[Dataset records]
*****
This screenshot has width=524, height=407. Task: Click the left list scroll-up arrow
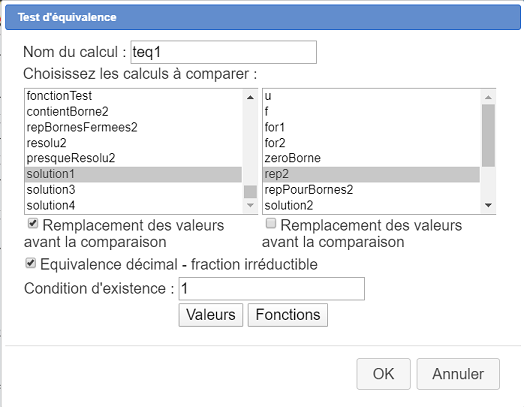click(x=250, y=97)
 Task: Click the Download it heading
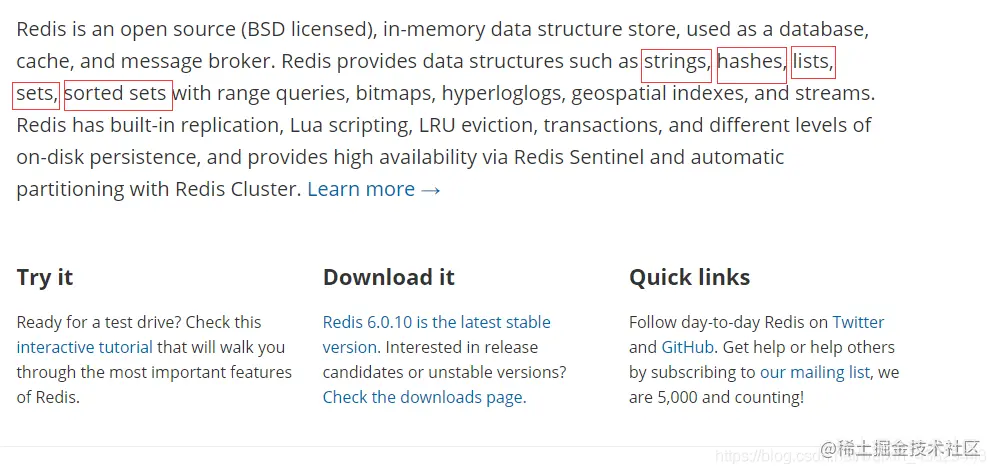(x=389, y=277)
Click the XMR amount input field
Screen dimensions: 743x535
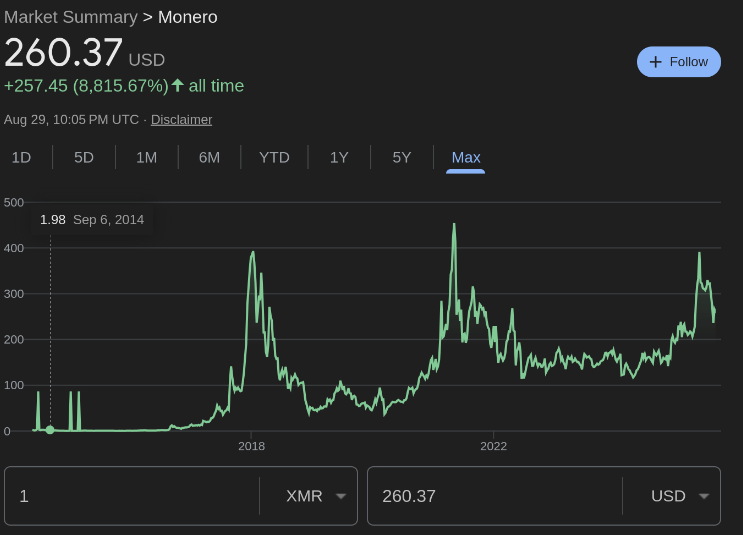132,496
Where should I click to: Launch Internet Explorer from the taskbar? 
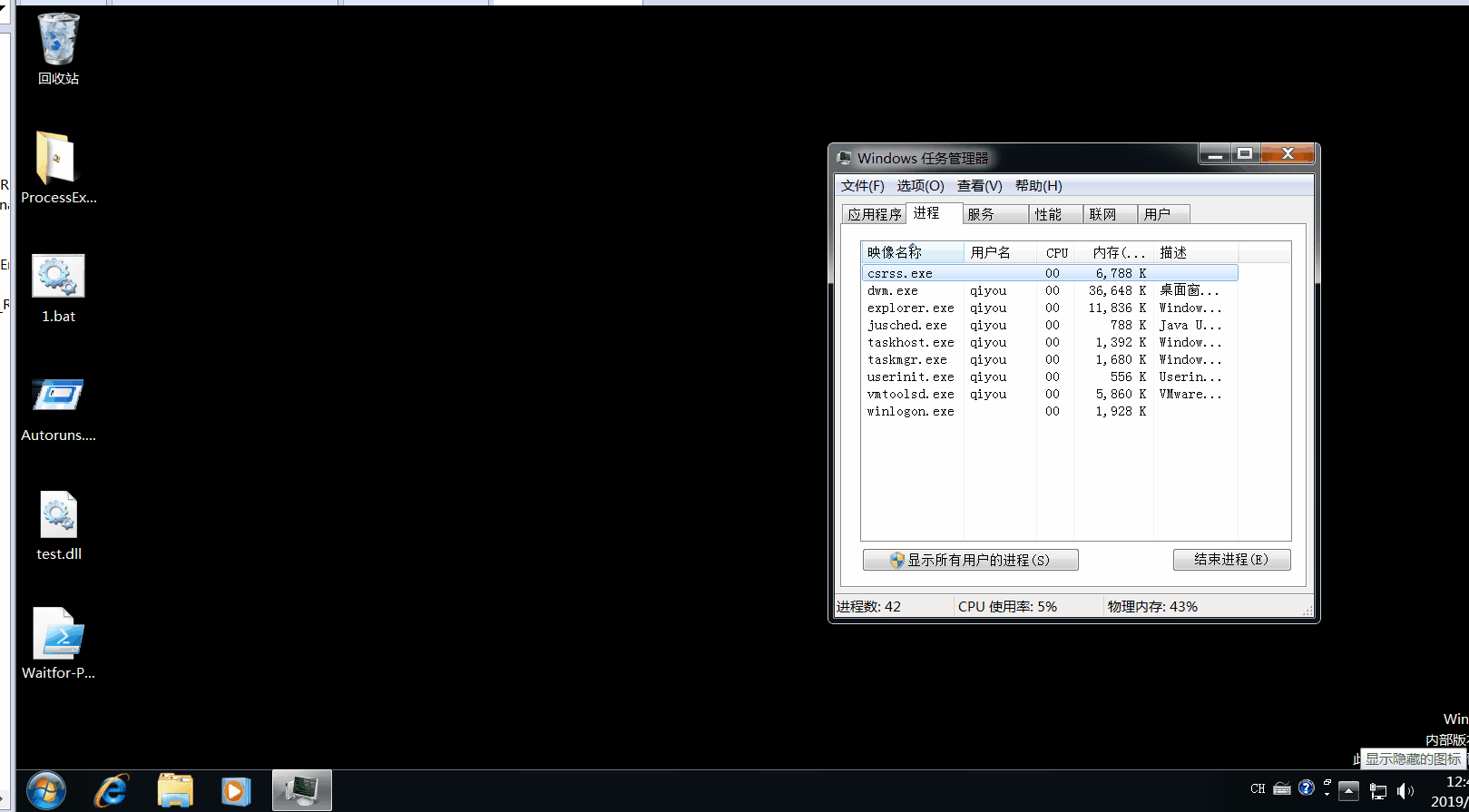[112, 791]
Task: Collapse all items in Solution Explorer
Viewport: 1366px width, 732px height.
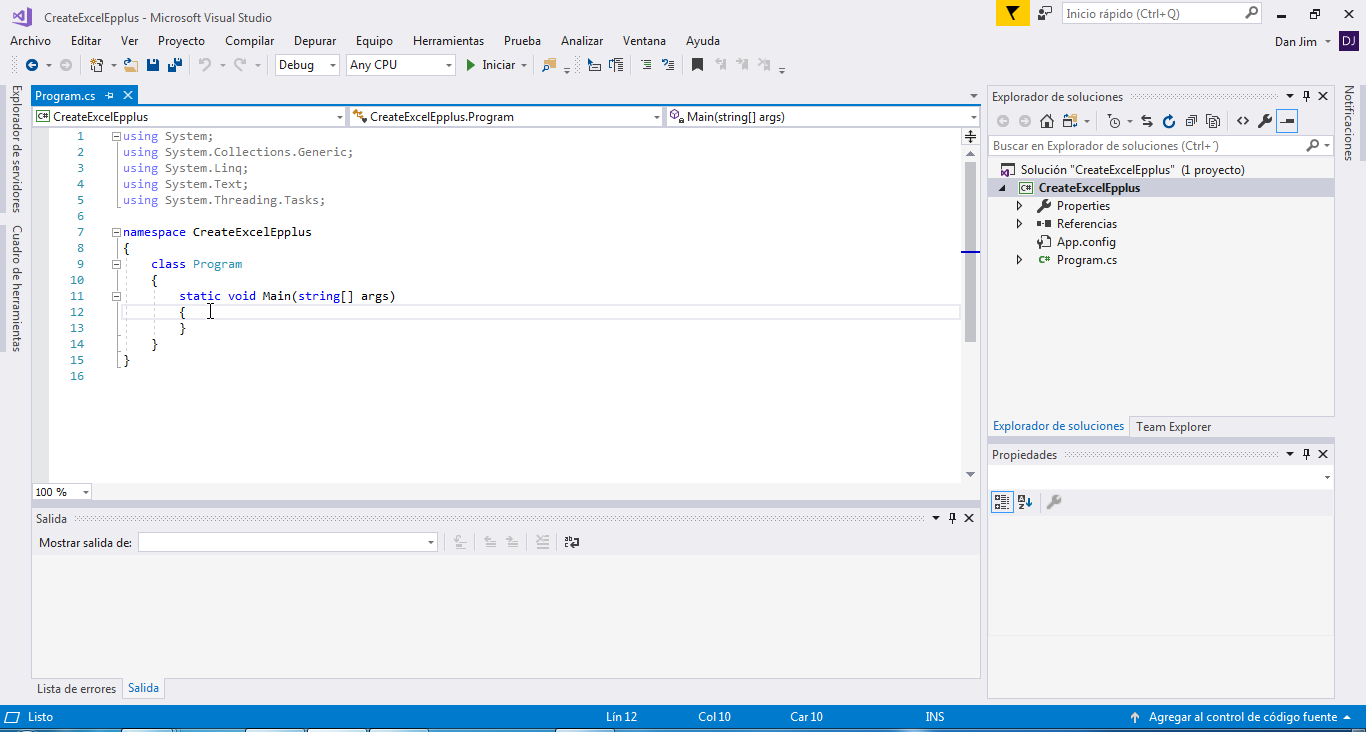Action: [1191, 121]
*****
> [Your assignment]: Please repeat every record exactly, leaving the pictures out.

> [Output of the task]:
This screenshot has width=524, height=407. Task: Click the left list scroll-up arrow
click(x=250, y=97)
 Task: Click the Download it heading
(x=389, y=277)
Click the XMR amount input field
Screen dimensions: 743x535
132,496
Where should I click to: Launch Internet Explorer from the taskbar? 
[112, 791]
Task: Collapse all items in Solution Explorer
Viewport: 1366px width, 732px height.
Action: [1191, 121]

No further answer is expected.